**But de l'exercice**
Indiquez si chaque affirmation s'accorde avec l'extrait sur les Philippines, en répondant par oui ou non et en citant les mots décisifs du texte. (a) Le parfum de poudre de riz et de musc ne se sent qu'à un seul endroit. (b) Les femmes décrites ont les pieds nus dans leurs pantoufles. (c) La chemise des Indiens est toujours faite d'un coton grossier.

Page:Revue des Deux Mondes - 1899 - tome 151.djvu/800

Le texte de cette page a été corrigé et est conforme au fac-similé.

Dès les premiers pas que j’ai faits hors des docks, dans une rue déserte, j’étais déjà saisi d’un parfum de poudre de riz et de musc, et je l’ai respiré partout, comme si l’air des Philippines en était saturé. Et partout aussi, le long des routes, au seuil des portes, devant les boutiques, sous les arcades, au milieu des jardins, j’ai rencontré des femmes vêtues d’une jupe à longue queue, d’un tablier noir, d’une chemisette à larges et courtes manches, d’un fichu diaphane, les pieds nus dans leurs pantoufles, les bras nus, la gorge nue, la cigarette à la bouche et des flots de cheveux s’abat tant sur leurs reins. Elles errent indolemment, mais il y a de l’autorité dans leur indolence, de la souveraineté dans leur grâce. Le front bombé, les yeux brillans, le nez béant à toutes les senteurs, les lèvres charnues pour mieux plonger dans les fruits mûrs, elles se sentent fortes du regard des hommes et du scapulaire qui fait une tache noire sous la transparence de leur mantille. On dirait que, si le péché est en elles, ces femmes croient en porter sur elles l’absolution. Les Indiens, eux, l’air doux et abruti, circulent en pantalon et la chemise tombante, comme au saut du lit. Cette chemise, blanche ou de couleur écrue, flotte autour d’eux, parfois plus fine que le lin, plus souple que la soie, parfois empesée et fondue à la façon des nôtres, souvent aussi d’un coton grossier. Un tel accoutrement est-il plus ridicule ou plus indécent ?

**Données fournies**

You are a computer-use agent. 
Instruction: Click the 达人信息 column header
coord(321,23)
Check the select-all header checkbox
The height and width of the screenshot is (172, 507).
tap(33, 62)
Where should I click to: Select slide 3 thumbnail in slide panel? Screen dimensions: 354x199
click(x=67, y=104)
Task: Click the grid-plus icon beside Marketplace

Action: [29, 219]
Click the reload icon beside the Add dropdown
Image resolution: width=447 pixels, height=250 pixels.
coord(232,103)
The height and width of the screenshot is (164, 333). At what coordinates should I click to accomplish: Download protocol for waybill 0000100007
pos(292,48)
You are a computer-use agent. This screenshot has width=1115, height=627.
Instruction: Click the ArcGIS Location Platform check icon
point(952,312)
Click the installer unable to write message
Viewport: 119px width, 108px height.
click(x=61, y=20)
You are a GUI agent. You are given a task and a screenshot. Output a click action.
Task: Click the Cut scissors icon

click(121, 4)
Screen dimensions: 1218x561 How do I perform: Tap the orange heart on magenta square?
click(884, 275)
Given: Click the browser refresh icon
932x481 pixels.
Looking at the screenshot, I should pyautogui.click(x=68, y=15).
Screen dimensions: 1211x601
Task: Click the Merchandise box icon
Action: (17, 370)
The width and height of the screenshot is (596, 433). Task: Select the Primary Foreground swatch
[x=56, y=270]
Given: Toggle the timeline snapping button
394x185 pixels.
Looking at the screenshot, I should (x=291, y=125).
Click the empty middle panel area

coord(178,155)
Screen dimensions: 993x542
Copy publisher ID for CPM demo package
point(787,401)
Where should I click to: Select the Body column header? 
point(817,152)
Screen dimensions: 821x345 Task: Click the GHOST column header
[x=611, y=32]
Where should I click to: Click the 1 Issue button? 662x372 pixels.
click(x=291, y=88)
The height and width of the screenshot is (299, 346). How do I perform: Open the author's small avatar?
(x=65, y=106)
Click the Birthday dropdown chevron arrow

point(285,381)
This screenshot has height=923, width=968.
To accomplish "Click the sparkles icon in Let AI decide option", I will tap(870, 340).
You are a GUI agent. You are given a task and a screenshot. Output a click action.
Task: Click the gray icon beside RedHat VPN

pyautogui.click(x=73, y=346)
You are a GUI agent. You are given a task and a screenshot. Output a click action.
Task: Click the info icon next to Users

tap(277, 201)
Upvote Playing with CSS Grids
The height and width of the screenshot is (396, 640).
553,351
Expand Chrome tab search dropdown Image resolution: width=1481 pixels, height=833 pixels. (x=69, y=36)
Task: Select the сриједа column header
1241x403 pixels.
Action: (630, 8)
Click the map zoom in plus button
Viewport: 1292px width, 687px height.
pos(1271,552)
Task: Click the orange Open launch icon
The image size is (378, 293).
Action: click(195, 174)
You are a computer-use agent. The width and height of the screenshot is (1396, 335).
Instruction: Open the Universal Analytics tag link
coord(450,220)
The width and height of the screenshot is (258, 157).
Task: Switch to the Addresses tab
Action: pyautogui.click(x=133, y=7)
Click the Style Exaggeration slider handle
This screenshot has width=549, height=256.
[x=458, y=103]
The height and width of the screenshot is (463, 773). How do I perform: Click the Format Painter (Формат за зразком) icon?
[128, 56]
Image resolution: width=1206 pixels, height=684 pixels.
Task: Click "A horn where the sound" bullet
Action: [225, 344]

**Corrigé proposé**
(a) Non : « je l’ai respiré partout, comme si l’air des Philippines en était saturé »
(b) Oui : « les pieds nus dans leurs pantoufles »
(c) Non : « parfois plus fine que le lin, plus souple que la soie »